The undergraduate cold comes as the convulsive culmination of a five-week run of all-nighters, talking, reading, , finding previously undiscovered locations to have sex, drinking through the weekends, popping pills on Tuesdays and Wednesdays in the soft easy chairs of the campus lounge. The undergraduate cold forces you to lie in your own dormitory bed alone, as you hack and sweat your way through two whole days of blurry solitude.  By the second afternoon, you wonder if you should give up smoking, by the next day you are willing to follow that hippy girl’s advice on how to eat healthy, but by the third day you are back outside sucking in the nicotine, cold breeze, ready for the next round.

The graduate student cold sweeps up on you unexpectedly as if you had no idea it was coming, at first you resist, confident that if you focus on your course readings you can shake off these minor symptoms, then the fever overpowers you, and you bike to the drugstore only worsening your condition, so that you can take too many pills that leave you head spinning as you coast down the hill to your apartment.  The loudest, nihilistic music fills your head as you sweat on your fake leather sofa, left over from a design era you thought had been completely superseded.

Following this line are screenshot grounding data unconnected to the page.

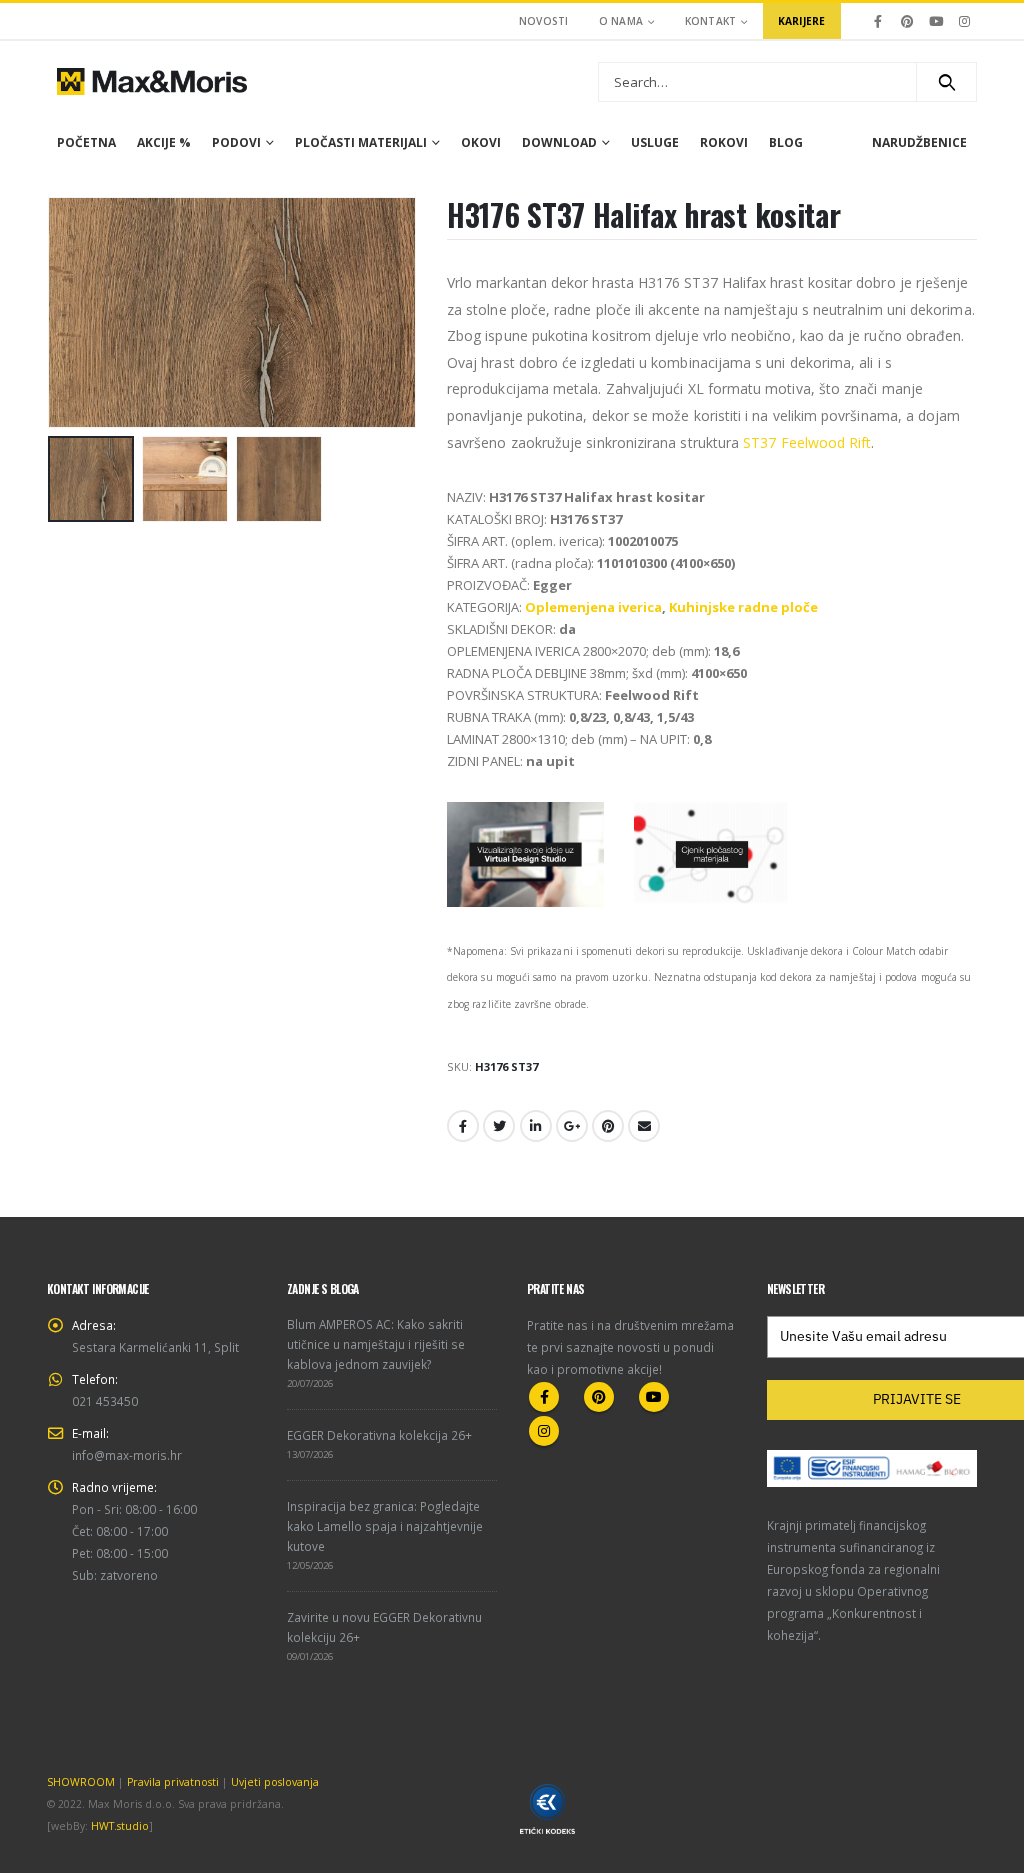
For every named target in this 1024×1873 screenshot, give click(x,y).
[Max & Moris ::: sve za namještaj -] (152, 81)
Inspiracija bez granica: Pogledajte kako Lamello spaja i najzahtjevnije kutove (385, 1526)
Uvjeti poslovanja (275, 1782)
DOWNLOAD (559, 142)
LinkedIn (536, 1126)
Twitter (499, 1126)
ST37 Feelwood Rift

The dissertation cold comes mercifully just as you have finished your second chapter, but have no idea how to proceed. You have written all the new, original thoughts you could muster and you are barely halfway done.  Too exhausted to consider failure, you have no idea what could possibly exist outside completion, you collapse into your queen side bed as your “partner” decides to sleep over at her girlfriend’s apartment, so as to leave you more space to recover.

The untenured cold is like an on-campus job interview for which you prepare madly, only to have the opportunity pass away within a few days. You guzzle cold medicine like it has no effect. The head of the search committee runs into you in the bathroom sucking down Nyquil and just smiles. You sweat through your talk while the audience prepares their uncomprehending questions. You drive home alone in a blizzard that forces you to sleep on the side of the highway for the first time.

The tenured cold is like the tiresome colleague, who emphasizes his own grand accomplishments in relation to your minor successes every time you have a meeting. Tenured colds have to be tolerated with an air of Buddha, for if you are not sanguine enough they may dog you to the grave. The tenured cold may have no end, it may never leave you. It may embrace your being completely, until you submit to the dean’s retirement package, forcing you to vacate your office even as your brow sweats feverishly.